[whatwg] [html5] Pre-Last Call Comments

On Sun, 5 Apr 2009, Giovanni Campagna wrote:
> A few comments, as requested by Ian Hickson.
> - End of 2.2.1, a typo: JavsScript instead of Javascript


> - From section 2.4.2 I don't understand if boolean attributes with
> invalid values represent "true" or "false". In addition, I don't
> understand if an empty value is false (as in XHTML1.0) or true (as in
> HTML4, because of the minimized syntax).
> >From my experience, I expect that the empty string (which is
> equivalent to not specify the attribute at all) is false, and any
> other value is true.

The spec says "The presence of a boolean attribute on an element 
represents the true value, and the absence of the attribute represents the 
false value"; is that not clear?

> - In 2.4.3 I don't see the point of all the digression about 
> contentEditable, since it is noted that it doesn't work like that. I 
> would leave the note to just "Note: The empty string can be one of the 
> keywords" or "Note: The empty string can a valid keyword"


> - In (and maybe in other places) I would prefer [A|E]BNF
> instead of the prose description of a floating point number.

It's not obvious to me that this would be any clearer.

> I'm also not sure that the normative algorithm is needed.

You mean for parsing? How else would you know how to parse it? In some of 
the cases the algorithms don't accept any errorneous content at all, but 
in many cases we have to define how you handle bogus data, and I don't see 
how to do that any other way.

> I've also searched IEEE, IETF, ECMA, ISO and ANSI for another normative 
> version of the syntax and processing, but I've found none. If you think 
> that it is important to have it specified completely, you may submit an 
> ID, so future technologies won't need to rewrite it again.

I'm not sure to what you refer. I certainly wouldn't want anyone reusing 
most of these definitions; many are the result of years of bugs causing 
legacy content to depend on weird quirks.

> - The second paragraph in is hard to understand because the
> verb is at the end. I would rewrite as "A week-year with a number *yr*
> has 53 weeks if corresponds to a year *yr* in the proleptic Gregorian
> calendar that has a Thursday as its first day (January 1st), or if
> *yr* where *yr* is a number divisible by 400, or a number divisible by
> 4 but not by 100. In all other cases it has 52 weeks"


> Also, don't rely on styles alone, use different words for identifiers
> and prose. This includes also the Note following, where no styles are
> applied and it is difficult to understand that "year year" is not a
> typo but rather is the year numbered "year".

I made the note use "y", but in general I find using anything but "year" 
here gets really ugly.

Dataset content:
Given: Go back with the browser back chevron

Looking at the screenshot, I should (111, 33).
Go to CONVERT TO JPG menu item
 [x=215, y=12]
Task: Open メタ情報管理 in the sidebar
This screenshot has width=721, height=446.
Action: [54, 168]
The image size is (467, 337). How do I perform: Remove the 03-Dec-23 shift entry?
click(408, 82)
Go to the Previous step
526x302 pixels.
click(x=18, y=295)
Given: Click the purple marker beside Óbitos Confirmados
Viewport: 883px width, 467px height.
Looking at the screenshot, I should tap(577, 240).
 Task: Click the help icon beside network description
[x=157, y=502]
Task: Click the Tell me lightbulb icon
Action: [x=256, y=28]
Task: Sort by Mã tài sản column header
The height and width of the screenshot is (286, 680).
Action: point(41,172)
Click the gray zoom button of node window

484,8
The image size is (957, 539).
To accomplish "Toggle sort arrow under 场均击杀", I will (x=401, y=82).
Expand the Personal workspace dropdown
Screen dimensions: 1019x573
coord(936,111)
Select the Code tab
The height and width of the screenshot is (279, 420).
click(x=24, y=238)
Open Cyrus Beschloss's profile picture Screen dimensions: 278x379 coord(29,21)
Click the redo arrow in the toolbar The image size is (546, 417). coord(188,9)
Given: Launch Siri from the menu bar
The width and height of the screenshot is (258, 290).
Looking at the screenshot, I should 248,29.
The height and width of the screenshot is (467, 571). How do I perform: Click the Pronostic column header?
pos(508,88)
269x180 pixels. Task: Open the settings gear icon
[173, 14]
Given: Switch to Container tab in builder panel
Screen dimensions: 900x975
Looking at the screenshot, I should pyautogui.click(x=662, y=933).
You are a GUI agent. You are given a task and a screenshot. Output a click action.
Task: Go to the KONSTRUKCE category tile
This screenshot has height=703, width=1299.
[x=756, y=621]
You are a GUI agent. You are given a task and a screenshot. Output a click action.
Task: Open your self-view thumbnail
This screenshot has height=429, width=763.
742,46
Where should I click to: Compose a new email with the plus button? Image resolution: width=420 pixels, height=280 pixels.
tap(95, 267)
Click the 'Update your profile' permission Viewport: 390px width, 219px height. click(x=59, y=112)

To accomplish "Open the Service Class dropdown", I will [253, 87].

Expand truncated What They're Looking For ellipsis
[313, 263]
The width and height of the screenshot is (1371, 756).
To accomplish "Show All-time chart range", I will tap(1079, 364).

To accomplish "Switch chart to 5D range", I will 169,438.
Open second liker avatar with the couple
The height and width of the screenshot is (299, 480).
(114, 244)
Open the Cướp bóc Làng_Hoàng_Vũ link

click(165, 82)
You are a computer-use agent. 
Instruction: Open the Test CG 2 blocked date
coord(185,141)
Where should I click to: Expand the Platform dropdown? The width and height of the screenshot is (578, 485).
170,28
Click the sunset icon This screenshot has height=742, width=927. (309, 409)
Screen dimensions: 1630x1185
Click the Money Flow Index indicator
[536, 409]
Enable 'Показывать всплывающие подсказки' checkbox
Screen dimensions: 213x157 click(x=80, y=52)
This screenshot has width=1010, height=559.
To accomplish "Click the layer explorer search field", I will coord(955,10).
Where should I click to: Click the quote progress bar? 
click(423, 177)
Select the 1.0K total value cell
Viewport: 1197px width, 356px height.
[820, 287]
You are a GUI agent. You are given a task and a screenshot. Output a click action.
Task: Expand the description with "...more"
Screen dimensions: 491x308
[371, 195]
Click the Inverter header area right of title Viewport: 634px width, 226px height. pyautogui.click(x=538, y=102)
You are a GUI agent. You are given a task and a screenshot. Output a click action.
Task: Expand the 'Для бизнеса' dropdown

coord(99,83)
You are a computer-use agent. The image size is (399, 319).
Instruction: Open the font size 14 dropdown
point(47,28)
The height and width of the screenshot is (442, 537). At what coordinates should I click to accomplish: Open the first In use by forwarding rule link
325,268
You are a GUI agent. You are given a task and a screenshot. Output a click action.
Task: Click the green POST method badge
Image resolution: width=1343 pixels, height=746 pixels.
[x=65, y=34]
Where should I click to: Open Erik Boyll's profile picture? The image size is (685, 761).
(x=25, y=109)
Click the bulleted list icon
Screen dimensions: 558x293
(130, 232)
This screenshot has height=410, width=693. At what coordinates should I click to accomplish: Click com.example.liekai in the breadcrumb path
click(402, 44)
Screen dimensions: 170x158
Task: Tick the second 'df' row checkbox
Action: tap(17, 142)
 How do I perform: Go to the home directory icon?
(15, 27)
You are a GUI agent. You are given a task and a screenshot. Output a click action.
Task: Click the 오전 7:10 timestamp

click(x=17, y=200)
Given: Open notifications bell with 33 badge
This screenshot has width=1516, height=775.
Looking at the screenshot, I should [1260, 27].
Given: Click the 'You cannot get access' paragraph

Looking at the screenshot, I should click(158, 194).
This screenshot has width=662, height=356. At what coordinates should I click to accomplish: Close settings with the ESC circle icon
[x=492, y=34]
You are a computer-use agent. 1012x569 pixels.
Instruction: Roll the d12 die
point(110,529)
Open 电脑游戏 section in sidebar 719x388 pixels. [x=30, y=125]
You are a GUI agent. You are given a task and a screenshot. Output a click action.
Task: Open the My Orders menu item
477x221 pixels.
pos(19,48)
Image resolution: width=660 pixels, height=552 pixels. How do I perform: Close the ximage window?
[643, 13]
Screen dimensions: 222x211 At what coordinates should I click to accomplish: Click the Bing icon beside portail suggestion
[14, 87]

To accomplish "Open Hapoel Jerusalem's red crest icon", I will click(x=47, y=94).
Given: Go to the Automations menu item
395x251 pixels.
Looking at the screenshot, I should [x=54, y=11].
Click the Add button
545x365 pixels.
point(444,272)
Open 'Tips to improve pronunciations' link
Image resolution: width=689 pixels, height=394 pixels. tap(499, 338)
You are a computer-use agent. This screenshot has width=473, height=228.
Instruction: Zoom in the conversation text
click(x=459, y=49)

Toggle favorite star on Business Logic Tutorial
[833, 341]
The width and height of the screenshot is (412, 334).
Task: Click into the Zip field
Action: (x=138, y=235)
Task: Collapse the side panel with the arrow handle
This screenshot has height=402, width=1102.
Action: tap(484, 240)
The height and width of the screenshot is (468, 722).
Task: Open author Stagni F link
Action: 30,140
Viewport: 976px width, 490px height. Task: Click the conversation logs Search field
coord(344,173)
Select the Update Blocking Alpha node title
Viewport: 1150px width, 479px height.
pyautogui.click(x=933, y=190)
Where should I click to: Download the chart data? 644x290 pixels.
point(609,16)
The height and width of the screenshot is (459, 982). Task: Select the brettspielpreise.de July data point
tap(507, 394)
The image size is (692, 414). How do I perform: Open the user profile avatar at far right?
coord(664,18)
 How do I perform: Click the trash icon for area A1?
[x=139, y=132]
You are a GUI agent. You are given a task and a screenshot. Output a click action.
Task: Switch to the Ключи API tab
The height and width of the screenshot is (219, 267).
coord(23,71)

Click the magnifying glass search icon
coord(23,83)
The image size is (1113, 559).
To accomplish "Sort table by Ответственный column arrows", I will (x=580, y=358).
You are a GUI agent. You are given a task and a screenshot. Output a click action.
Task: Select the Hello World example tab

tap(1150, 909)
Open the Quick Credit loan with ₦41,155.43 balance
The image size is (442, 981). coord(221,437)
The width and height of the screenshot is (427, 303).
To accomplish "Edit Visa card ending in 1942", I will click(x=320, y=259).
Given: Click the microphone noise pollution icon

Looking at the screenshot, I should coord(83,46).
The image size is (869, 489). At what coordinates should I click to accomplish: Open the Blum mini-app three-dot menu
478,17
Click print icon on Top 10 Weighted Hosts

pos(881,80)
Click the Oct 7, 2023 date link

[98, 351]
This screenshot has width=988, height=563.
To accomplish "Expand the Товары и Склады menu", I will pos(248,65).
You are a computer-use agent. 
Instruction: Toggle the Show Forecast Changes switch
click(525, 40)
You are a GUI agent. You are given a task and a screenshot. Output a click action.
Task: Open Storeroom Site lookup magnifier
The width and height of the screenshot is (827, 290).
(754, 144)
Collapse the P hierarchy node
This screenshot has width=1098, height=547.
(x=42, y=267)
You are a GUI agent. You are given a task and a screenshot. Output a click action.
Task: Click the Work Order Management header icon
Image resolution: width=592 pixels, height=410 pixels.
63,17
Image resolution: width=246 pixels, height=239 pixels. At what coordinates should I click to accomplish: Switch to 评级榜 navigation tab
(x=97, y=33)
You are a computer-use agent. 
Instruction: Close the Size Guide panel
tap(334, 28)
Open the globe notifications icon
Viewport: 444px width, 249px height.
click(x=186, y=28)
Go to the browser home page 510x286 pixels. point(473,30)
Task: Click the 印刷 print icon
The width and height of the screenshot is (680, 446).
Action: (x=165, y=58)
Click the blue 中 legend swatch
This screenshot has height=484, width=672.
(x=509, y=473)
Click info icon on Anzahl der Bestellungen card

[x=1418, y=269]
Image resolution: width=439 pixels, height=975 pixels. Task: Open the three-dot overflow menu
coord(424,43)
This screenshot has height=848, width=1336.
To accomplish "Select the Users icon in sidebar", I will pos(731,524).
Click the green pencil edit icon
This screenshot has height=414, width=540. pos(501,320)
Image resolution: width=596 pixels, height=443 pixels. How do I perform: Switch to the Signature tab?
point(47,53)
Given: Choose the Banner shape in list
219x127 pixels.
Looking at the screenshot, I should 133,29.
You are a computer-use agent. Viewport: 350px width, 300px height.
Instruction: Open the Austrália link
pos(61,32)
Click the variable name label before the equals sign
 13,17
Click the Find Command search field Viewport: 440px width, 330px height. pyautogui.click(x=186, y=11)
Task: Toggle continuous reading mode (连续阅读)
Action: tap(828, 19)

Tasks to perform:
(1) Identify each line in the rows that contains the string "list" and copy those lines out.
(2) Extend the HTML5 spec comments thread, picking up right after its last sentence.
The rows have no connection to the HTML5 spec comments thread.

Replies:
(1)
Click the bulleted list icon
Given: Choose the Banner shape in list

(2)
> - Can't be simply referenced CSS3 Color in 2.4.6?
> This way, implementors could have body[bgcolor] { background-color:
> attr(bgcolor,color,white); } in the default CSS instead of using HTML5
> specific rules.

The rules for parsing a legacy color value are very constrained and don't 
match CSS, no.

> - In 2.4.9 a valid hash reference must be equal to an ID, name is 
> supported only for backward compatibility.

No, <map> uses name="".

> - Section 2.6 is superfluous: handling of application cache is specified 
> in the appropriate section, handling of HTTP requests and caches is 
> defined in RFC2616, handling of cookie is defined in the appropriate RFC 
> (I don't remember the number), handling of about:blank is in the 
> proposed about-uri-scheme ID. In addition, serialized queue-based 
> handling of resources should not be mandated by the HTML5 specification 
> (can't UAs be multi-threaded?)

Section 2.6 (fetching) is needed to define how the fetching algorithm 
(HTTP, etc) fit into the event loop mechanism and the storage mutex.

> - Rewriting 2.6.1 without the HTTP word is definitely better. Browsers 
> are not required to support HTTP, AFAIK. You can write "a GET method" 
> (because GET is anyway an English word), "a response code" (most 
> protocols have response codes) and "metadata" (instead of headers, that 
> SMTP, POP, FTP don't support)

I think that would be far less clear.

> - 2.6.2 should be implied by the HTTP-over-TLS RFC

Apparently implying it isn't good enough, given current implementations.

> - In section 2.7.1, in sentence "Extensions must not be used for 
> determining resource types for resources fetched over HTTP.", do you 
> mean "File extensions", like .txt or .png, or "User agent extensions" 
> (additions to the algorithm)?

This is fixed in Adam's draft now.

> - Still in section 2.7.1, why the algorithm is a violation of RFC2616? 
> Because it is case insensitive? Because it allows spaces? Because it 
> does not imply ISO-8859-1 if no charset is explicit? Because it does not 
> imply ASCII for text/* mime types?

Because it means not blindly honouring Content-Type.

> - Why don't you add "<?xml" to the sniffing table?

I'll leave this up to Adam.

> - In section 2.8, "x-x-big5" is not a different encoding than "big5",
> it rather seems an alias (and as such should be submitted to IANA)

Agreed; if anyone would like to volunteer to do this that would be very 

> - Later in the same section, I don't understand why you don't support 
> those encodings, if the encoding declaration is explicit in the protocol 
> layer or is allowed by a different specification. For example, XML 
> allows EBDIC based encodings.

UTF-32 is widely misimplemented. EBCDIC isn't widely supported. Generally 
speaking we're trying to reduce encoding proliferation.

> In addition, I don't understand why supporting UTF-32 or EBDIC means a 
> change to the algorithm, that are defined in terms of Unicode code 
> points (very similar to UTF-32 characters)

Supporting UTF-32 or EBCDIC would mean changes to the character encoding 
sniffing algorithms.

> - In section 2.9.1, I completely don't understand the part about DOM 
> attributes of type HTMLElement, especially the subpart about setting.

I'm not sure how to clarify it... What don't you understand? Or rather, 
what _do_ you understand?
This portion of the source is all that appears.